Emission standards for marine diesel engines
These potential regulatory limits on SOx emissions should be seen in a broader context of the EPA’s regulation of emissions from on-road vehicles and regulation of marine distillate diesel fuel. Beginning in 2000, the EPA committed to a comprehensive nationwide programme designed to control emissions from heavy duty road vehicles and engines, specifically to reduce PM and NOx emission levels to less than 90 per cent and 95 per cent of standard levels in effect today. Under the EPA Rule, beginning in 1st June 2006 all diesel fuel refiners must begin producing highway diesel fuel that meets a maximum sulphur standard of 15 ppm, or 0.0015 per cent per m/m.18 Moreover, the EPA has established a sulphur limit for marine distillate fuel oil of 500 ppm, or 0.05 per cent per m/m, lowering to 15 ppm by 2012. In the light of these regulations, it is reasonable to presume that there would be little opposition to standards far less stringent being applied to residual fuel oil burned in large ocean-going vessels.
Generally, the shipping industry and ports in the US appear to have responded reasonably, by recognising the need to be open to new vessel technologies and to adapt to new developments such as the use of low sulphur fuel. On the US West Coast, operators of ships and marine terminals have been experimenting with voluntary measures to reduce air pollution, such as slow steaming, late gates and use of new technologies. Following the lead of European ports and a project underway in Juneau, Alaska, some terminals at West Coast ports are exploring the use of alternative maritime power, i.e., drawing on shore side electric power to avoid use of ship board generators when in port.
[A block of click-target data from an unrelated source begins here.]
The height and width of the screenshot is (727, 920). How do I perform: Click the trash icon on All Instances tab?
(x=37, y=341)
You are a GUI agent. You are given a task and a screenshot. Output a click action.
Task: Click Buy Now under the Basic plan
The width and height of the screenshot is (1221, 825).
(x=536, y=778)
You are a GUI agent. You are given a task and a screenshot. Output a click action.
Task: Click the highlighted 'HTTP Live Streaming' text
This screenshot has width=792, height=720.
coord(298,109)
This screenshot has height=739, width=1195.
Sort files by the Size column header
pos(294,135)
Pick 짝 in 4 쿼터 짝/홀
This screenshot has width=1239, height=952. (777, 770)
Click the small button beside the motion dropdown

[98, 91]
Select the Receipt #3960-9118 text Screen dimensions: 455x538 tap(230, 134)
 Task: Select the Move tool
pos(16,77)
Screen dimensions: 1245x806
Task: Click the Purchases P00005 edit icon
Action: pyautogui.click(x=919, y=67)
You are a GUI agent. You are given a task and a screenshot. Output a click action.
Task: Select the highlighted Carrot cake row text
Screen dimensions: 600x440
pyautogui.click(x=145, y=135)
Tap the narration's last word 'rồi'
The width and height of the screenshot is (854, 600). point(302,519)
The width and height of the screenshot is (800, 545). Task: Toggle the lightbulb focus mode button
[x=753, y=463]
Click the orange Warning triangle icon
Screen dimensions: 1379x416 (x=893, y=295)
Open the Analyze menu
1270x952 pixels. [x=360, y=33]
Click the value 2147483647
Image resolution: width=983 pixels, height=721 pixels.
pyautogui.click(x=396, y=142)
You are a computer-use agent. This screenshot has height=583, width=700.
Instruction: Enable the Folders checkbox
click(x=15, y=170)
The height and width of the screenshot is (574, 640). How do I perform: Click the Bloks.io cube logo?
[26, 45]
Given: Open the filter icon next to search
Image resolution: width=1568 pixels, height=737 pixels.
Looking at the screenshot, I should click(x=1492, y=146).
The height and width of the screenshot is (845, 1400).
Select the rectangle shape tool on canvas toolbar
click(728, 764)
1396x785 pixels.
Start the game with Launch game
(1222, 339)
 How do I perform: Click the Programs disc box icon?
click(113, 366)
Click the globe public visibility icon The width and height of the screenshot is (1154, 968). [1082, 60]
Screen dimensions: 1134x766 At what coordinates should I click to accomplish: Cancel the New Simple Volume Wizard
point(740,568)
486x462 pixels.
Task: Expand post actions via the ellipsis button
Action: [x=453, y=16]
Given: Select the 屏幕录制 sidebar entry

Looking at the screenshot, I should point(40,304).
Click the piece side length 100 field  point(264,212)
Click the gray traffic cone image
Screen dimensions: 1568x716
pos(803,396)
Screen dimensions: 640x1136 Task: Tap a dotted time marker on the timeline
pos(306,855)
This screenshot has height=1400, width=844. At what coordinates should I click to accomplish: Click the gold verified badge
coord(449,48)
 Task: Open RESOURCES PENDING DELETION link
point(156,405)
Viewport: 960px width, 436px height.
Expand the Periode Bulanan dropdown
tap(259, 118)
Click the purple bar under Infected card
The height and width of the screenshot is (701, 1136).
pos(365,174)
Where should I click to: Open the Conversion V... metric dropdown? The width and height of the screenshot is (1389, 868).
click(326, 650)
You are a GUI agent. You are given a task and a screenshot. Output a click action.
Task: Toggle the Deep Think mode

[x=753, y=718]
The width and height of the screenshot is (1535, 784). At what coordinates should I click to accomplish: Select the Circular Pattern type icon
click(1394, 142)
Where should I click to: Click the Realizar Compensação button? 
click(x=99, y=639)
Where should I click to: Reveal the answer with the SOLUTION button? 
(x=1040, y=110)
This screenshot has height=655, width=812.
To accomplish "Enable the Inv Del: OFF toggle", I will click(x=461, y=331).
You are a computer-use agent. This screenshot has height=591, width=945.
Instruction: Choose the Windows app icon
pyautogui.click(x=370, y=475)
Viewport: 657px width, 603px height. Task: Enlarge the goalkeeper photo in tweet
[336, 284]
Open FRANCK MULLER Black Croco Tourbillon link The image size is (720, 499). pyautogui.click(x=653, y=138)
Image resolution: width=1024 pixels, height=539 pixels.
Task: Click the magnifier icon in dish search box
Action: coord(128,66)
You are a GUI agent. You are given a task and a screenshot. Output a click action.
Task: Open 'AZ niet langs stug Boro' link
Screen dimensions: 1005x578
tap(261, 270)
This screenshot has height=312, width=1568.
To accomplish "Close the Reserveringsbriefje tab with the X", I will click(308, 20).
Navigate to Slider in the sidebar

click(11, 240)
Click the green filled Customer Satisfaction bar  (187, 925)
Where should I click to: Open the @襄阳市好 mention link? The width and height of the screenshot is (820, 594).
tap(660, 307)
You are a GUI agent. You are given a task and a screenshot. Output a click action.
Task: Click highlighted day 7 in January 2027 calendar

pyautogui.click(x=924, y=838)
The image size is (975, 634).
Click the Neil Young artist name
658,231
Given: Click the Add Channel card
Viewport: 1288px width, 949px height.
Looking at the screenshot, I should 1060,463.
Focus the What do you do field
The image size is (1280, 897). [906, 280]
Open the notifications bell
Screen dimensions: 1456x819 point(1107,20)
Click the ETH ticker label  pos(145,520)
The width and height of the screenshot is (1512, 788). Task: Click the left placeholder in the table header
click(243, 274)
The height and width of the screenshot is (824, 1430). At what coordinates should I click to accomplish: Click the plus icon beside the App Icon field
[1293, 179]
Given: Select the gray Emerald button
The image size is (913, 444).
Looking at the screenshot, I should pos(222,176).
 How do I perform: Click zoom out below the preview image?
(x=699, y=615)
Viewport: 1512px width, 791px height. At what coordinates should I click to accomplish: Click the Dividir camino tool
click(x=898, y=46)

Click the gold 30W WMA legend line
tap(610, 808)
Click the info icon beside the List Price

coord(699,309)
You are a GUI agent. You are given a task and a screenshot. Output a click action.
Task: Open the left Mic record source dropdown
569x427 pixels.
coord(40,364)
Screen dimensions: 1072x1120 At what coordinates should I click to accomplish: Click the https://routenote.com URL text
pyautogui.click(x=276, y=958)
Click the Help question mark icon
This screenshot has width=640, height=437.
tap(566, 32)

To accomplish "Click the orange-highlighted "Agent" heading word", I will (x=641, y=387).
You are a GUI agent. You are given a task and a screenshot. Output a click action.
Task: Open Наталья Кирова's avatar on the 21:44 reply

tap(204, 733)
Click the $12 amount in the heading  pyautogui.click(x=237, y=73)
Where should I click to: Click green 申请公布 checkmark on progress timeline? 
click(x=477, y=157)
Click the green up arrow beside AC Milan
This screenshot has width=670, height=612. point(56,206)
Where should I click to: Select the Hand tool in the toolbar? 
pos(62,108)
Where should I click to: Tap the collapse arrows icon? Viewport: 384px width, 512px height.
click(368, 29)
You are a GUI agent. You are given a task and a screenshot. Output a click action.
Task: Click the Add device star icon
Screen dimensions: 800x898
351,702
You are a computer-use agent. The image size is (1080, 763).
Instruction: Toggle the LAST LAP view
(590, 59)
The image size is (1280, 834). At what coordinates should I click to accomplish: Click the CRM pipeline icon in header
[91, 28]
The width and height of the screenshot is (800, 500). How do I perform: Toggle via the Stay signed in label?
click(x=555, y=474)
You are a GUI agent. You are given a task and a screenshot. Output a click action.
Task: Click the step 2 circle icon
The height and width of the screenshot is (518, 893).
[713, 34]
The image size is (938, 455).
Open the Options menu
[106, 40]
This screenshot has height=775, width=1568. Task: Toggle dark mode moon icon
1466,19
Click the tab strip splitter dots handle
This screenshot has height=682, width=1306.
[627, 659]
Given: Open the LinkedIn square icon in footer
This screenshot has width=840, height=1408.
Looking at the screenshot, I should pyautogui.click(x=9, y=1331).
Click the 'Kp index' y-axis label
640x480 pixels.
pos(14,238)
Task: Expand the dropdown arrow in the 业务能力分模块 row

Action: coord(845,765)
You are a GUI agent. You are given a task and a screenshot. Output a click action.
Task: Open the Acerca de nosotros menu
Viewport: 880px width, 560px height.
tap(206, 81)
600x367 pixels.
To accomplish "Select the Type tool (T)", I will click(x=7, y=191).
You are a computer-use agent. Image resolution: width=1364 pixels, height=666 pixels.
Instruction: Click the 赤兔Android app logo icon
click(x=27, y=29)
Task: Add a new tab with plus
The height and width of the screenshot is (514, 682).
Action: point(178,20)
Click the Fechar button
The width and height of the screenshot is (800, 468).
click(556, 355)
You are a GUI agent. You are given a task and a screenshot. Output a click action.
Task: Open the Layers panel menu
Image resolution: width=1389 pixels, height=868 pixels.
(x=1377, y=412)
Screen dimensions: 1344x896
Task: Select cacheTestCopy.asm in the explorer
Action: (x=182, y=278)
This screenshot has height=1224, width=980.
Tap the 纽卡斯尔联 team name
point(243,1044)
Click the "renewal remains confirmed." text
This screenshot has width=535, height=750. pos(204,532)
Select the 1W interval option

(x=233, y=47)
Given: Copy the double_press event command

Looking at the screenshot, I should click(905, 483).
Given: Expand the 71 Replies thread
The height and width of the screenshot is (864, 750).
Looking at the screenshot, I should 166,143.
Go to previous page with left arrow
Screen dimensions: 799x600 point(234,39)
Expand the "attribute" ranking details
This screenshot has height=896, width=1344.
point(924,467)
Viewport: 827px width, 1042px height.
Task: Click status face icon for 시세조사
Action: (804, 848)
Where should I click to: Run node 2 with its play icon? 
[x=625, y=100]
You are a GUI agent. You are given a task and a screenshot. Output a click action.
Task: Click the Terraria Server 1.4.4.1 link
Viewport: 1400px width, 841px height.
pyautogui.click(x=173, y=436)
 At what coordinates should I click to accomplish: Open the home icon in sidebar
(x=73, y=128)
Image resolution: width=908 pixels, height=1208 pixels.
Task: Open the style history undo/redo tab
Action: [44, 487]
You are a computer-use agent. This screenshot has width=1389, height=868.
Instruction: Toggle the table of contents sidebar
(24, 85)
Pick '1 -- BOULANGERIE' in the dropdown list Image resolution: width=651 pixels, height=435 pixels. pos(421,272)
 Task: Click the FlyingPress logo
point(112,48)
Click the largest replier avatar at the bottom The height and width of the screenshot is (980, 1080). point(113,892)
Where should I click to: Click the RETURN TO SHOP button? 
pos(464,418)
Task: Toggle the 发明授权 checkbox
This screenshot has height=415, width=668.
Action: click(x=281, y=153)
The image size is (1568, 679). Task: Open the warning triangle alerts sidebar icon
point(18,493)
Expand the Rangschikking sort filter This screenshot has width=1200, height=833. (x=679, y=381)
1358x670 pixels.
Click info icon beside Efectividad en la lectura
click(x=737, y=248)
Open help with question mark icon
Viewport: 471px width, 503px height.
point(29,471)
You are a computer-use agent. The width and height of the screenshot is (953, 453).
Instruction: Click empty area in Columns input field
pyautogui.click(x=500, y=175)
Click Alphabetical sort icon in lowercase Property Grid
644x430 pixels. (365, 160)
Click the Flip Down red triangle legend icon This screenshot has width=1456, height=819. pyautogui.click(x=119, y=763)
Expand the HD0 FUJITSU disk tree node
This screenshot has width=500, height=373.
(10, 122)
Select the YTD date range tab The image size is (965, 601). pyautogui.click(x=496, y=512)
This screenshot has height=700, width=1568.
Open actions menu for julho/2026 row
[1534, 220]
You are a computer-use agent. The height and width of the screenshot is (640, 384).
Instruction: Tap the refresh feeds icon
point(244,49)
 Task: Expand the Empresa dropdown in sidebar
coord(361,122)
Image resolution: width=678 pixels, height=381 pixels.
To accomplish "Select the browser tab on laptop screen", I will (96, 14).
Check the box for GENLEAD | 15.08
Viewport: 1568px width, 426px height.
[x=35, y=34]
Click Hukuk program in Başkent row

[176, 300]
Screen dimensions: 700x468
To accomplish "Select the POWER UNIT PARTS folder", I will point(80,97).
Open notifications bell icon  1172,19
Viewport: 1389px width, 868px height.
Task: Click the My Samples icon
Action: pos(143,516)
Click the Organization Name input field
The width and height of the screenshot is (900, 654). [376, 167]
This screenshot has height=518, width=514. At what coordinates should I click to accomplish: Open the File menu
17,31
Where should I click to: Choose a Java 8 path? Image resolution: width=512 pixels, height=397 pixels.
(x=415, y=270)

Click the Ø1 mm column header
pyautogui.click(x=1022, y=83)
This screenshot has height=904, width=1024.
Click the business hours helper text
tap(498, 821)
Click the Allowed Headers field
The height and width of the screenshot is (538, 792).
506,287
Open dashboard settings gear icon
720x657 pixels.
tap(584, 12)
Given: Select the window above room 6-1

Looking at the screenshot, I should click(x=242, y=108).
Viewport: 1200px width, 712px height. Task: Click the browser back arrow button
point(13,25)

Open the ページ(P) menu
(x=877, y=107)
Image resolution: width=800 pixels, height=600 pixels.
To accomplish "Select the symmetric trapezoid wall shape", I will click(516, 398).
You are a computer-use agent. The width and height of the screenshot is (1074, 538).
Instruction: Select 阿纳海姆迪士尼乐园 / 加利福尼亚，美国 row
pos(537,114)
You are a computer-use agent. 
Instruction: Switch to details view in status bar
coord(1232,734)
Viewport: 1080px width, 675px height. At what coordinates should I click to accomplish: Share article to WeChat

Inevitably, perhaps, these issues have not escaped the notice of the plaintiffs’ bar in the United States. In what may be an ominous development, in October 2004 a family living in the vicinity of the port of Los Angeles filed a lawsuit in the Los Angeles Superior Court, initially against about 120 defendants, including the City of Los Angeles, the port and other public authorities, terminal operators, ship owners and operators, trucking companies and other businesses using or based at the harbour, contending that the defendants’ conduct and activities at the port over a number of years exposed them to “hazardous and toxic emissions and known carcinogens” along with increased noise levels. In this lawsuit20 the plaintiffs’ seek unspecified general damages for personal injuries and other losses, and punitive damages. This action clearly raises concern that it may be the start of a series of similar lawsuits brought by other plaintiffs in Southern California, and perhaps elsewhere in the country, seeking to charge the maritime industry with responsibility, amongst other things, for emissions from vessels and terminal operations.